F3 Interest on the Notes may be payable, at the Issuer's election, in cash, in shares of the Issuer's Series B Convertible Preferred Stock (the "Series B Preferred Stock") or in shares of Series D Preferred Stock, in each case as set forth in the Notes. The Series B Preferred Stock and Series D Preferred Stock are both convertible into shares of the Issuer's common stock at the option of the holder thereof at any time. The Notes bear interest at the rate of 7% per annum. The number of shares of the Issuer's common stock indicated in the Table is based on the outstanding principal amount of the Notes held as of August 19, 2021.
F4 The Notes were delivered through the clearing system of the Depository Trust Company and such delivery was completed on August 19, 2021.
F5 As disclosed in the Issuer's Form 8-K filed with the Securities and Exchange Commission ("SEC") on November 29, 2021, the Board of Directors of the Issuer determined that interest on the Notes payable on December 31, 2021, would be paid in the form of Series D Preferred Stock. On December 31, 2021, the Company issued shares of Series D Preferred Stock to the Reporting Person as payment of interest with respect to the Notes held by the Reporting Person, in accordance with the terms thereof and of the Indenture among the Issuer and Wilmington Savings Fund Society, FSB, as Trustee, governing the terms of the Notes (the "Indenture"). This Form 4 reports the sale on August 29, 2022 of 344 shares of the Series D Preferred Stock at $13.01 per share.
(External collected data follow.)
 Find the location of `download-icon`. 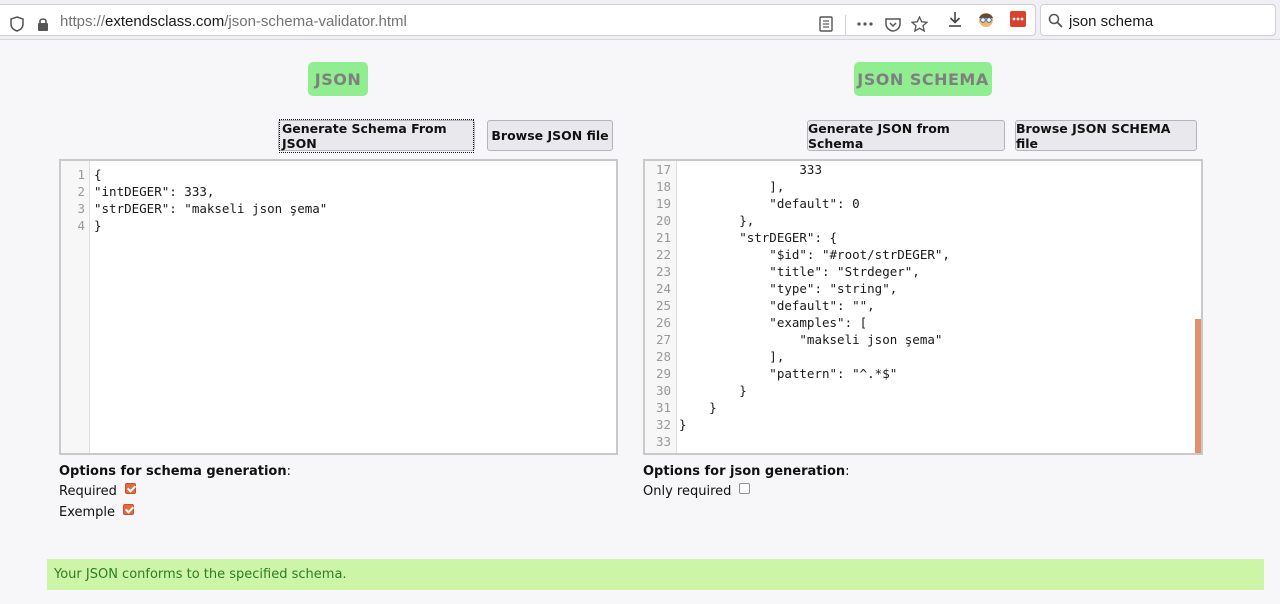

download-icon is located at coordinates (955, 19).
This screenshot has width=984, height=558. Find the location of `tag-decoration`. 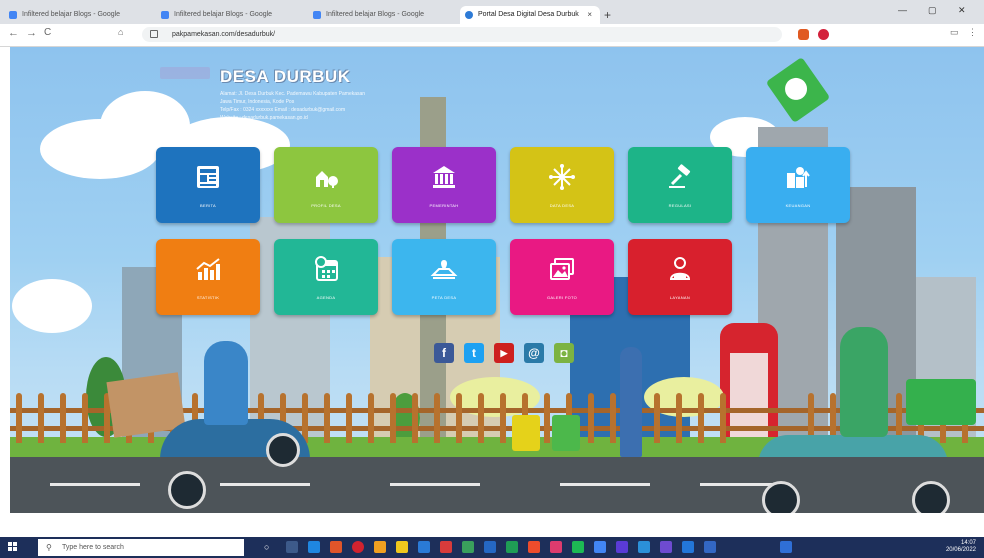

tag-decoration is located at coordinates (798, 90).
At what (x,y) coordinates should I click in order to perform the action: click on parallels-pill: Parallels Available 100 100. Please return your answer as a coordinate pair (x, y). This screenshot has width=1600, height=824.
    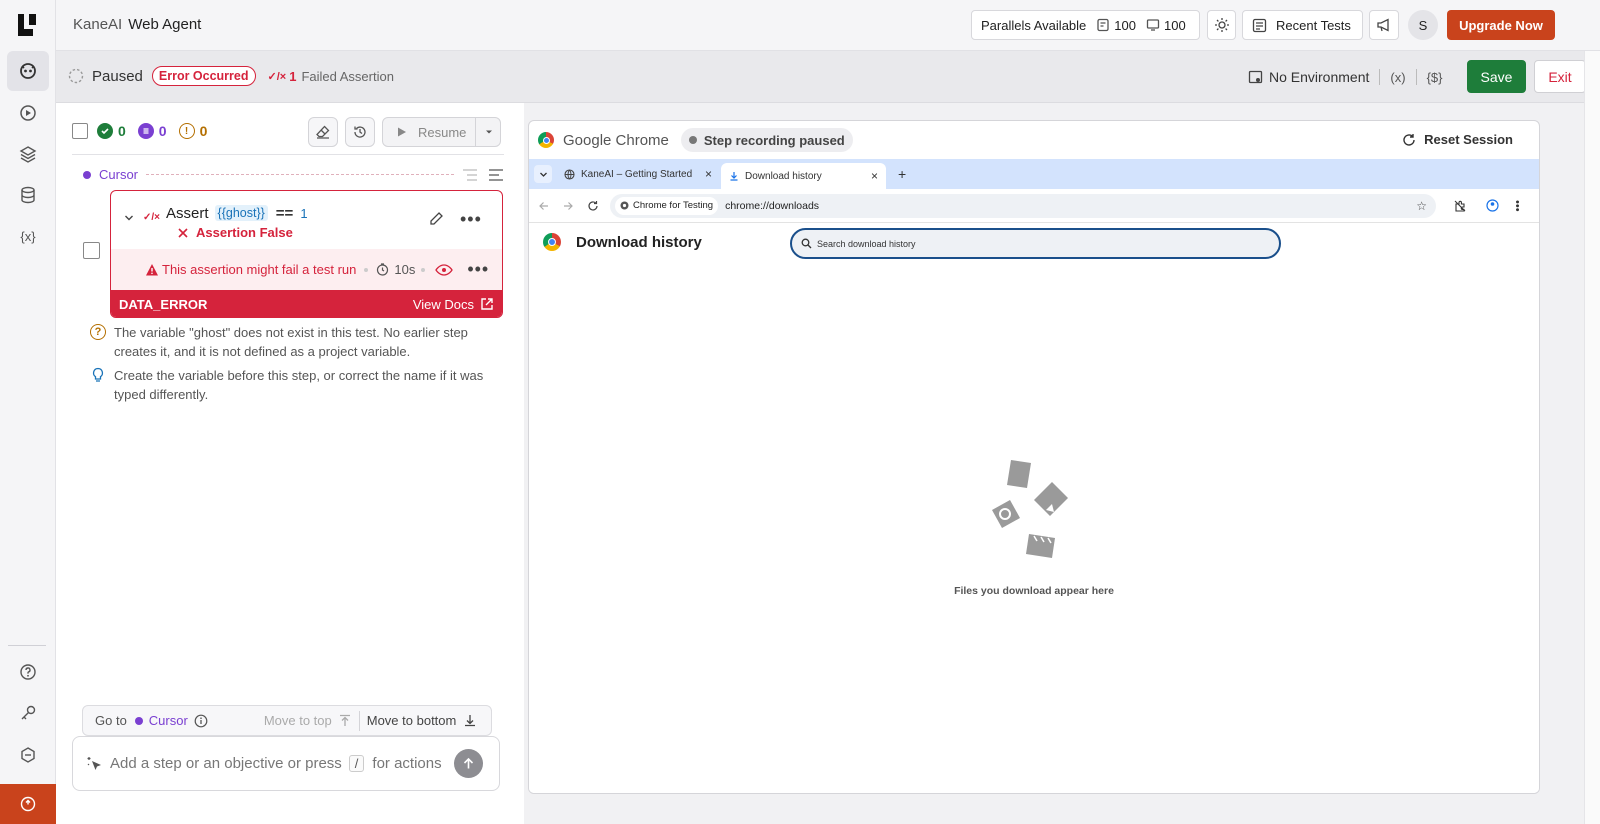
    Looking at the image, I should click on (1086, 25).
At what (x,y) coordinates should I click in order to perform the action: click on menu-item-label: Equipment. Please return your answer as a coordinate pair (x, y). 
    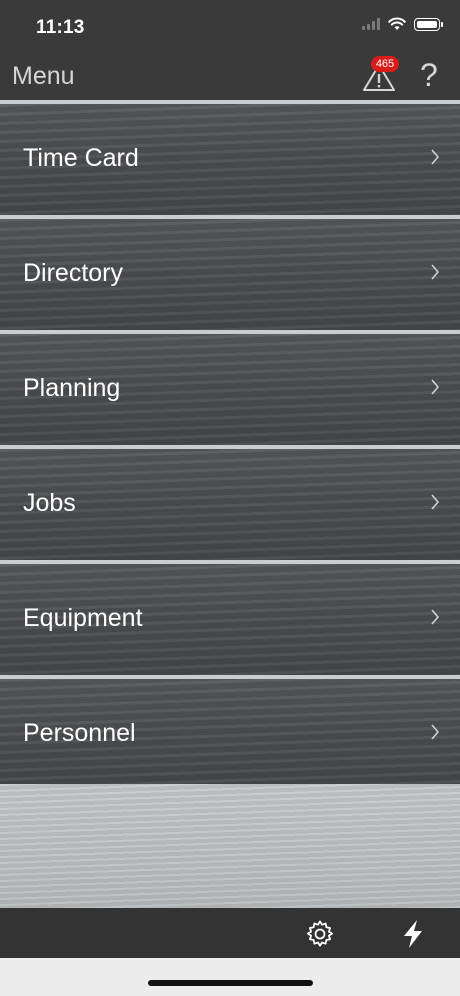
    Looking at the image, I should click on (83, 618).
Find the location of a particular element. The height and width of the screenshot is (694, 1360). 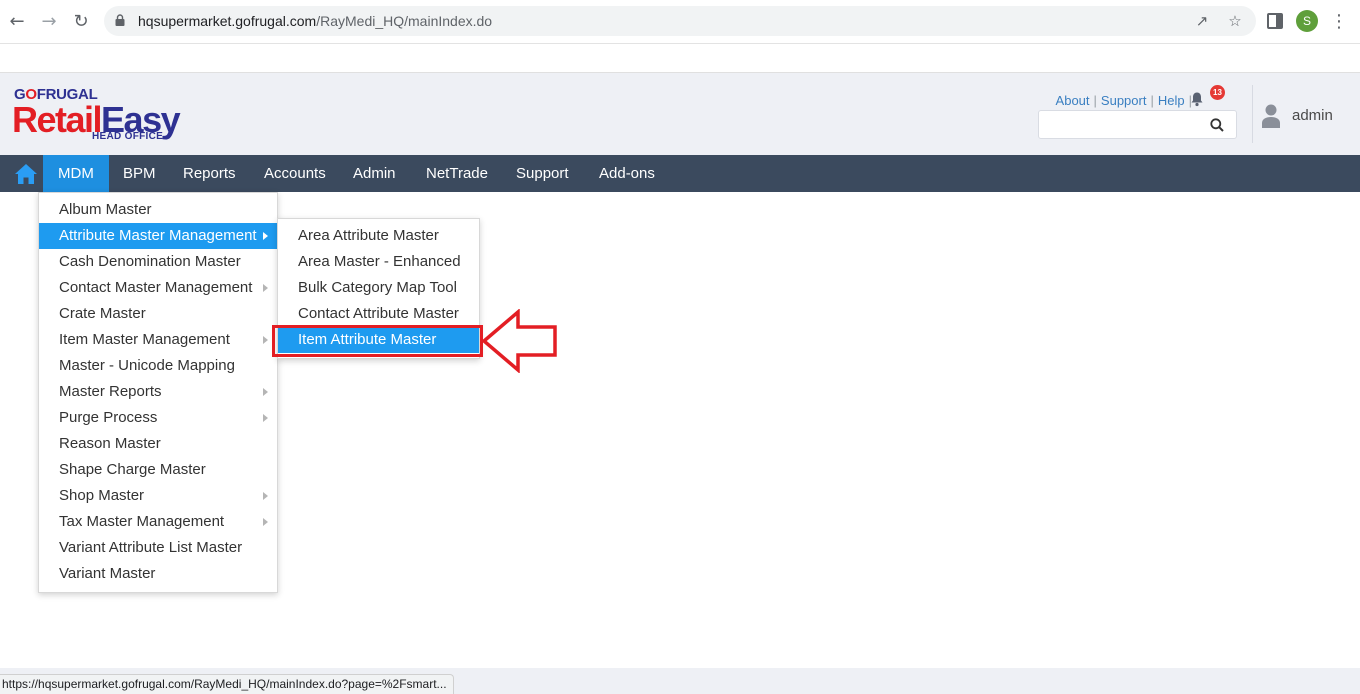

menu-item-master-reports: Master Reports is located at coordinates (158, 392).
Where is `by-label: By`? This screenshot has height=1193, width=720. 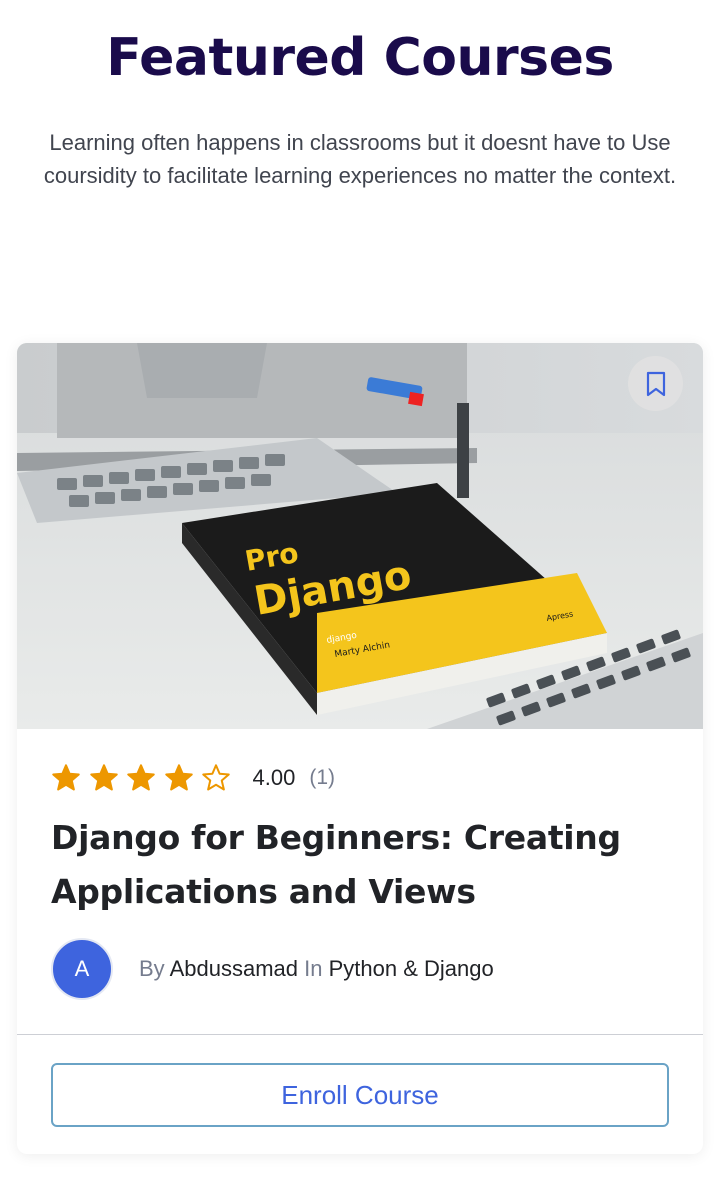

F6 As disclosed in the Issuer's Form 8-K filed with the SEC on April 3, 2017, each share of Series D Preferred Stock is convertible into 1.474 shares of the Issuer's common stock. The Series D Preferred Stock has no expiration date.
F7 As disclosed in the Issuer's Form 8-K filed with the SEC on May 20, 2022, the Issuer determined that interest on the Notes payable on June 30, 2022, would be paid in the form of Series B Preferred Stock. On June 30, 2022, the Issuer issued shares of Series B Preferred Stock to the Reporting Person as payment of interest with respect to the Notes held by the Reporting Person, in accordance with the terms thereof and of the Indenture. This Form 4 reports the sale on August 29, 2022 of 1,312 shares of the Series B Preferred Stock at $3.81 per share.
F8 As disclosed in the Issuer's Form 8-K filed with the SEC on April 3, 2017, each share of Series B Preferred Stock is convertible into 0.625 shares of the Issuer's common stock. The Series B Preferred Stock has no expiration date.